The goal of this experiment is to demonstrate the models capabilities on SOC investigation task generation abilities compared to openai/gpt-oss:20b.
The experiment uses SOC investigation cases as the test dataset. Each case contains:
- Title: Brief summary of the security alert
- Description: Detailed information about the security incident
Two models generate investigation task responses for each case:
- Model A:
openai/gpt-oss:20b(baseline model) - Model B:
acezxn/ACI_Cyber_Base_GPT_OSS_20B(security-specialized model)
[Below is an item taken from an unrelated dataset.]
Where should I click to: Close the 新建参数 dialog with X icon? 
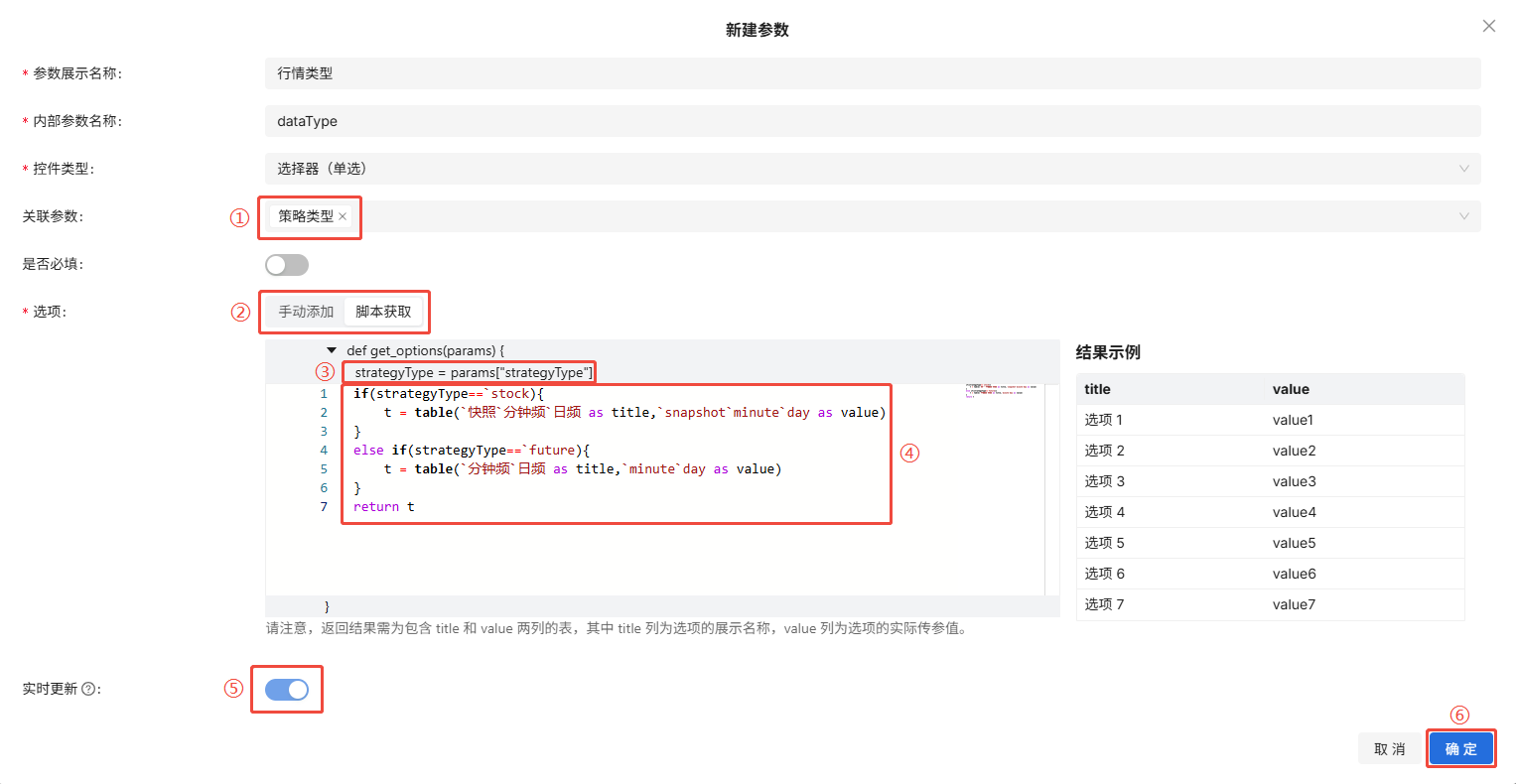point(1488,26)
Script: test_data_generation.py
- Use
openai/gpt-oss:20bto generate 100 SOC investigation cases, with one of the five themes:- Network scanning attempt
- Enumaration attempt
- Exploitation attempt
- Unexpected file modifications
- PrivEsc attempt
Script: generate_responses.py
- Queries both models with identical prompts
- Each response includes a structured list of investigation tasks
- Output:
output/task_generation_responses.json
While LLM-based test oracle is not completely error free, representative information can still be gathered by aggregating multiple LLM judges. In this stage, multiple LLM judges are employed to independently evaluate the generated responses using consistent criteria:
Evaluation Criteria:
- SOC knowledge depth and accuracy
- Correct terminology usage
- Comprehensive task coverage relative to the security case
- Alert understanding and proper detection rule interpretation
Judge Models:
- GPT-4o-mini
- GPT-4o
- GPT-5.1
- Claude Opus 4.6
- Claude Sonnet 4.6
- Claude Haiku 4.5
Script: judge_responses.py
- Each judge compares responses from Model A and Model B
- Judges select the higher quality response out of the two response
- Output: Separate evaluation files for each judge model
By aggregating judge runs across multiple different LLM models, mistakes caused by biases and non-determinism can be dullified.
The evaluation demonstrates that ACI_Cyber_Base_GPT_OSS_20B is comparatively more specialized than openai/gpt-oss:20b in SOC investigation planning applications.